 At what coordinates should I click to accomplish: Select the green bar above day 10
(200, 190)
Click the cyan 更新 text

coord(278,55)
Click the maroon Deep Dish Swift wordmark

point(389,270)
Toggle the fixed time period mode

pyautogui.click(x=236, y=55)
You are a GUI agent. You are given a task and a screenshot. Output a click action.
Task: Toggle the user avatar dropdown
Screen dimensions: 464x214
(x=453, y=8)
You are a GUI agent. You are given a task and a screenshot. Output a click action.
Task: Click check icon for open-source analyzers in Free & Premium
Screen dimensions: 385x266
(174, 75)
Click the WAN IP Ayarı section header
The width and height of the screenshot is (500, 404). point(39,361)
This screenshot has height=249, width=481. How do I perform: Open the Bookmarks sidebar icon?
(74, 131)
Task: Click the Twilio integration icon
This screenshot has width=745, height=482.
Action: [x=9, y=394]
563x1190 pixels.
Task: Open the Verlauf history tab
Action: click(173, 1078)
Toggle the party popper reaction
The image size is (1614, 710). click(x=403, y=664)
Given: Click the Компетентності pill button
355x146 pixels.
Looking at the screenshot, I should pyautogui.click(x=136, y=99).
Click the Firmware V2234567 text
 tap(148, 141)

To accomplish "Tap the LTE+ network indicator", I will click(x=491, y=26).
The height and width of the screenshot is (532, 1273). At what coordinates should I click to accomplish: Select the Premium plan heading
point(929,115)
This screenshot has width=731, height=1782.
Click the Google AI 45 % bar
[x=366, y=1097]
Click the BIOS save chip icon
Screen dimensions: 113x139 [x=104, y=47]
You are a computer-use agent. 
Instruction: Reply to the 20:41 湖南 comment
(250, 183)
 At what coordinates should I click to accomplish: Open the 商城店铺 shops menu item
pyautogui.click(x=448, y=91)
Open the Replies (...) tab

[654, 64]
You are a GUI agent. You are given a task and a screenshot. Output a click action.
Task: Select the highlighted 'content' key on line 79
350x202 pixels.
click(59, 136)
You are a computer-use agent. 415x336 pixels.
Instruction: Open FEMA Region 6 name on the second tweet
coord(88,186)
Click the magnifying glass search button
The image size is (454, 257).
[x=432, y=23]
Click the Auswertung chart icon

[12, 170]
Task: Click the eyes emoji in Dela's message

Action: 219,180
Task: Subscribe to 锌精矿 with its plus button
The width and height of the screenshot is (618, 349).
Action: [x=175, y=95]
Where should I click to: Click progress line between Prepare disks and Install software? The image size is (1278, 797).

**Assignment**
The full set of records must be output again exactly.

**Output of the exercise**
 At what coordinates should I click to accomplish: Select the green bar above day 10
(200, 190)
Click the cyan 更新 text

coord(278,55)
Click the maroon Deep Dish Swift wordmark

point(389,270)
Toggle the fixed time period mode

pyautogui.click(x=236, y=55)
You are a GUI agent. You are given a task and a screenshot. Output a click action.
Task: Toggle the user avatar dropdown
Screen dimensions: 464x214
(x=453, y=8)
You are a GUI agent. You are given a task and a screenshot. Output a click action.
Task: Click check icon for open-source analyzers in Free & Premium
Screen dimensions: 385x266
(174, 75)
Click the WAN IP Ayarı section header
The width and height of the screenshot is (500, 404). point(39,361)
This screenshot has height=249, width=481. How do I perform: Open the Bookmarks sidebar icon?
(74, 131)
Task: Click the Twilio integration icon
This screenshot has width=745, height=482.
Action: [x=9, y=394]
563x1190 pixels.
Task: Open the Verlauf history tab
Action: click(173, 1078)
Toggle the party popper reaction
The image size is (1614, 710). click(x=403, y=664)
Given: Click the Компетентності pill button
355x146 pixels.
Looking at the screenshot, I should pyautogui.click(x=136, y=99).
Click the Firmware V2234567 text
 tap(148, 141)

To accomplish "Tap the LTE+ network indicator", I will click(x=491, y=26).
The height and width of the screenshot is (532, 1273). At what coordinates should I click to accomplish: Select the Premium plan heading
point(929,115)
This screenshot has width=731, height=1782.
Click the Google AI 45 % bar
[x=366, y=1097]
Click the BIOS save chip icon
Screen dimensions: 113x139 [x=104, y=47]
You are a computer-use agent. 
Instruction: Reply to the 20:41 湖南 comment
(250, 183)
 At what coordinates should I click to accomplish: Open the 商城店铺 shops menu item
pyautogui.click(x=448, y=91)
Open the Replies (...) tab

[654, 64]
You are a GUI agent. You are given a task and a screenshot. Output a click action.
Task: Select the highlighted 'content' key on line 79
350x202 pixels.
click(59, 136)
You are a computer-use agent. 415x336 pixels.
Instruction: Open FEMA Region 6 name on the second tweet
coord(88,186)
Click the magnifying glass search button
The image size is (454, 257).
[x=432, y=23]
Click the Auswertung chart icon

[12, 170]
Task: Click the eyes emoji in Dela's message

Action: 219,180
Task: Subscribe to 锌精矿 with its plus button
The width and height of the screenshot is (618, 349).
Action: [x=175, y=95]
Where should I click to: Click progress line between Prepare disks and Install software? The image size is (1278, 797).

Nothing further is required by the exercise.